Re: Joe Thornton (and creationist targets).
Modulous writes:
It looks like Behe has attempted to use this same line of reasoning in regards to the work of Thornton. Thornton's response looks hautingly familiar:
Small world! I read that late yesterday, and was going to put it in a post today, knowing it would interest participants on this thread. Thornton's work might make an interesting thread on its own (I think Wounded King made a links post on an article about it recently).

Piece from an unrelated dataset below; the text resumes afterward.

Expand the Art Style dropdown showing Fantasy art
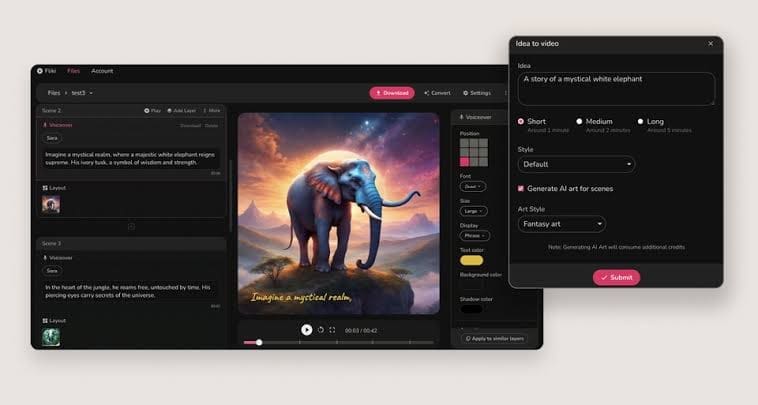pos(561,224)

I'd have quoted this, which struck me as being so close to what we've been saying in this thread, and which sums up Behe's built in misunderstanding of probabilities whenever he tries to attack naturalistic evolution.
quote:
Finally, Behe erroneously equates evolving non-deterministically with impossible to evolve. He supposes that if each of a set of specific evolutionary outcomes has a low probability, then none will evolve. This is like saying that, because the probability was vanishingly small that the 1996 Yankees would finish 92-70 with 871 runs scored and 787 allowed and then win the World Series in six games over Atlanta, the fact that all this occurred means it must have been willed by God.
Consider the future: there are countless possible [outcomes]* that could emerge from our present state, making the probability of the one that actually does evolve extraordinarily low. Does this mean that the future state that will ultimately emerge is impossible? Obviously not. To say that our present biology did not evolve deterministically means simply that other states could have evolved instead; it does not imply that it did not evolve.

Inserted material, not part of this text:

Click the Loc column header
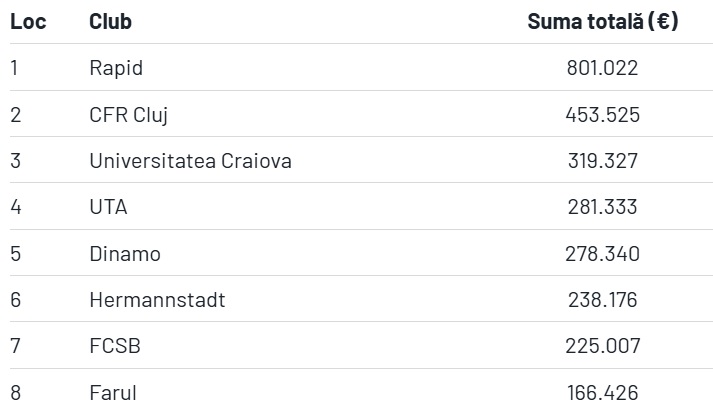Viewport: 713px width, 415px height. [28, 21]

Consider your own life history as an analogy. We can all look back at the road we have traveled and identify chance events that had profound effects on how our lives turned out. If the movie I wanted to see that night when I was 25 hadn’t been sold out, I never would have gone to that party at my friend’s house, where I met my future spouse. Everyone can tell a story like this. The probability of the life we actually lead is extraordinarily small. That obviously doesn’t mean that its historical unfolding was impossible.
That we inhabit an improbably reality requires a divine explanation only if we, like Behe, take the teleological view that this is the only reality that could exist. But if we recognize that the present is one of many possibilities, then there is no difficulty reconciling the nature of evolutionary processes with the complexity of biological forms. As history unfolds, potential pathways to different futures are constantly opening and closing. Darwinian processes are entirely adequate to move living forms along these pathways to a remarkable realization — but just one realization out of many others that could have, but didn’t, take place.
*My brackets due to a misprint/word omission in the article.
Hence the "targets are for creationists" subtitle I put in earlier. It's important, because this is a basic mistake that's often made by critics of evolutionary theory. If one gives evolution a retrospective target, the end results always appear unlikely.
Perhaps I can ask Colin what he thinks of the probability of his own particular unique genome, and therefore himself, existing.
If we assume a possible million siblings who could have been born instead, then apply the same to his 2 parents, 4 grandparents, 8 great grandparents, etc., we'll find that the probability of his existence would seem to be negligible even taken from a point just 200 years ago. Something like 1 in 10^500.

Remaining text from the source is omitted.